Monday, 7 May 2007

Review: The Professor’s Daughter

The Professor’s Daughter by Joann Sfar (story) and Emmanuel Guibert (art), 1997 (as La fille du professeur), translated by Alexis Siegel, First Second Books, May 2007, 60 pages of strip, US$16.95

The heroine is a double murderess. The undead walk. Scores of royal guardsmen are slaughtered. The Queen is kidnapped by a three-thousand year-old monster. A decent old man dies a slow lingering death.

Yes, it’s the romantic comedy of the year. Or would be, if it hadn’t been first published ten years ago.

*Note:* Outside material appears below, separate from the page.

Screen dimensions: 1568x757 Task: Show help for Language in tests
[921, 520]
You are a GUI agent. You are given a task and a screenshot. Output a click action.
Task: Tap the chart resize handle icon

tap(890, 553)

This sort of Arsenic and Old Lace tone is very hard to get right. Like a soufflé, it will collapse if not prepared exactly right. Fortunately, Sfar and Guibert prove to be capable chefs. Sfar’s storyline is sprightly and bubbly, maintaining a hectic pace while still allowing for moments of reflection. Guibert’s exquisite watercolour art manages to be soft and sharp at the same time, imparting real expression to the faceless hero through body language, and creating an authentically fin de siècle ambience.

Siegel’s translation is mostly invisible, and the new (oddly uncredited) lettering fits the art well. As we have come to expect from First Second, the paper stock, printing and general design add up to a handsome package.